#### REQUIRED WORK
Exact reproduction is required for the lines below starting at the line with "Where should I" and ending at the line with "Click red down arrow in RECEITAS Outubro cell", both included. No other lines, and no pictures.

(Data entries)
_____

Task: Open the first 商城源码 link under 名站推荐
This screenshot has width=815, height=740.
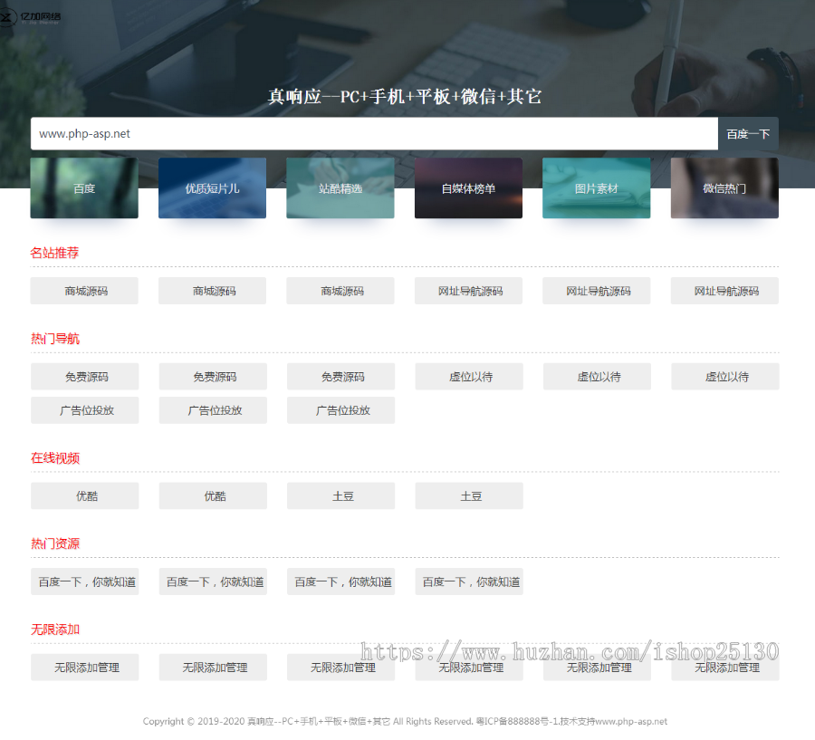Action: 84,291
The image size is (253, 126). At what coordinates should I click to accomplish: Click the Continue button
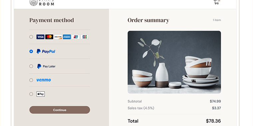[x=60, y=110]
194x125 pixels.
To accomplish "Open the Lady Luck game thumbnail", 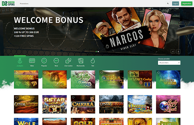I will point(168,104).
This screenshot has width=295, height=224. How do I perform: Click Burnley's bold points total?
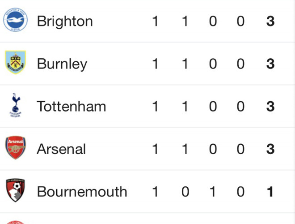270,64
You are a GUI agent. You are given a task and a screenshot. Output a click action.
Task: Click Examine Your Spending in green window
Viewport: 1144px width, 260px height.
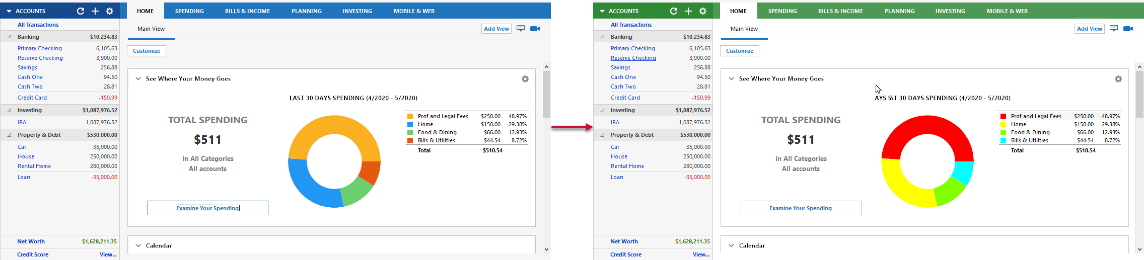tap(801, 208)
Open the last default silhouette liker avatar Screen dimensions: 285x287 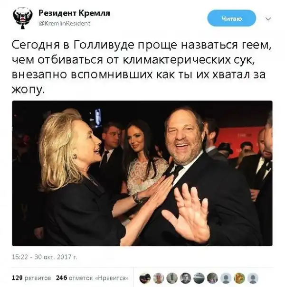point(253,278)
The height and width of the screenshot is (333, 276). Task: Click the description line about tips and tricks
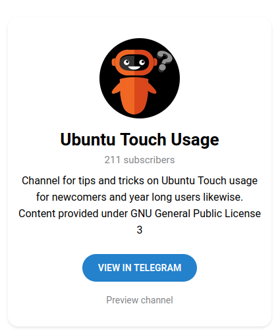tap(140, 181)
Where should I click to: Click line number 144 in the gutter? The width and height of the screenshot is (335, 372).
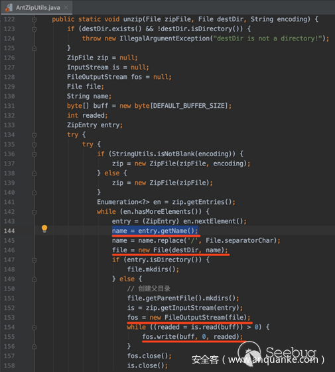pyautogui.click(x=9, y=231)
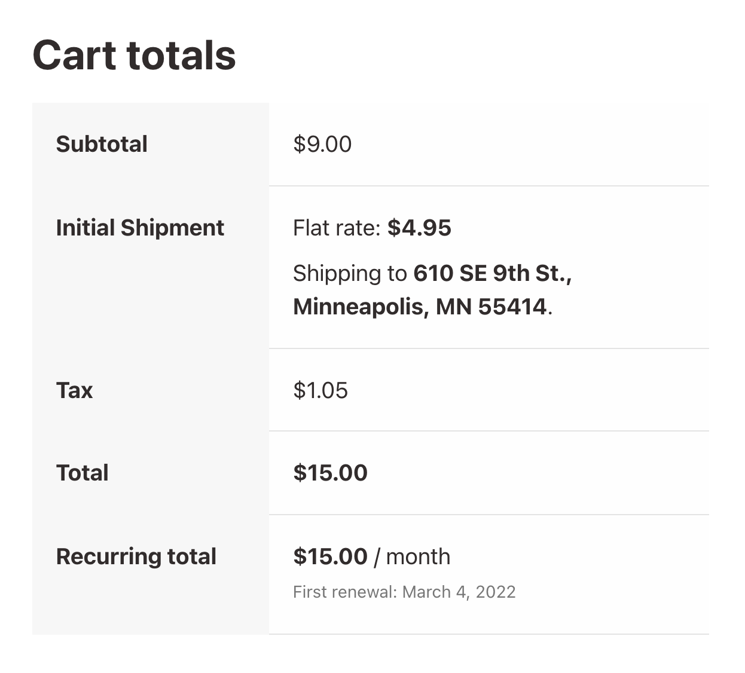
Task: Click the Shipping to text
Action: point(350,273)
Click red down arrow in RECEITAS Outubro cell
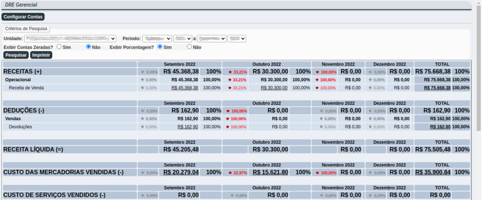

_____

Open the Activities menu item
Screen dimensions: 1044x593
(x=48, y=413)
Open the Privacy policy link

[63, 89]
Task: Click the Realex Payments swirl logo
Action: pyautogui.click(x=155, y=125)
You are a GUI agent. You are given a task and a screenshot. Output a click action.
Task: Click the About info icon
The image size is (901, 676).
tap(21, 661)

_____

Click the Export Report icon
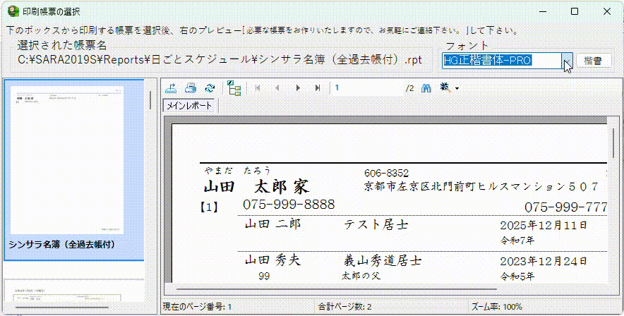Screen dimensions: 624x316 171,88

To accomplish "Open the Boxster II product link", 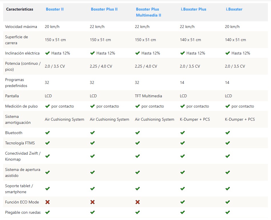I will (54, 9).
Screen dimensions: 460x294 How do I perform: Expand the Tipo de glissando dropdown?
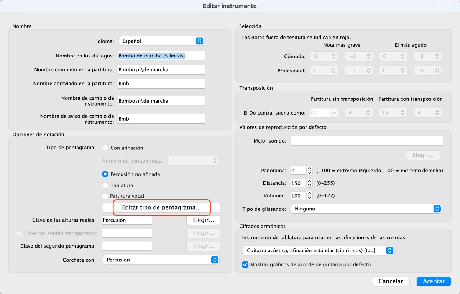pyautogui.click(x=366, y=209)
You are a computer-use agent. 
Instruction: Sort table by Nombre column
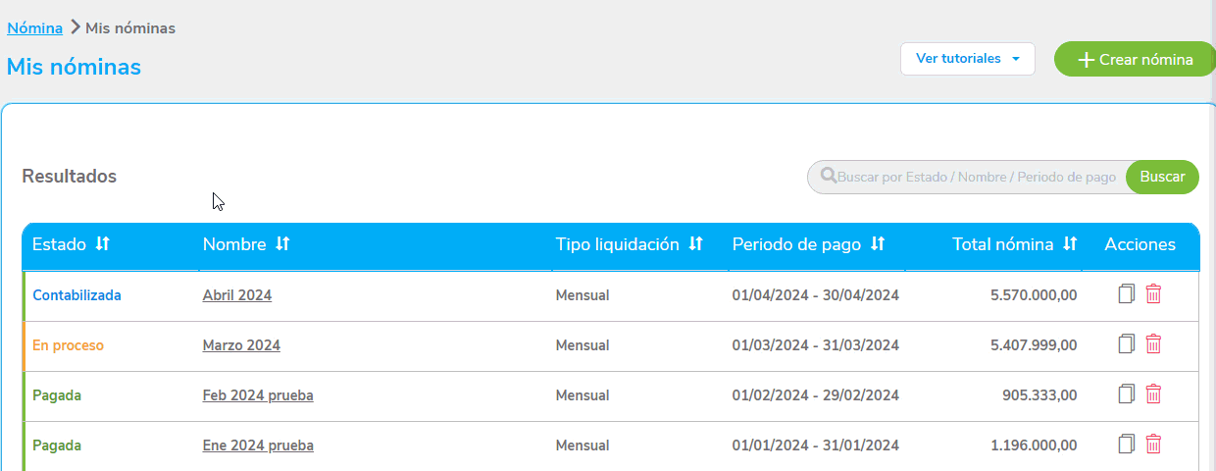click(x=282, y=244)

_____

#### ANSWER FOR THE TASK
Where should I click to: Click line number 144 in the gutter? The width and height of the screenshot is (335, 372).
pyautogui.click(x=9, y=231)
Task: Click the Shipping to text
Action: point(350,273)
Click red down arrow in RECEITAS Outubro cell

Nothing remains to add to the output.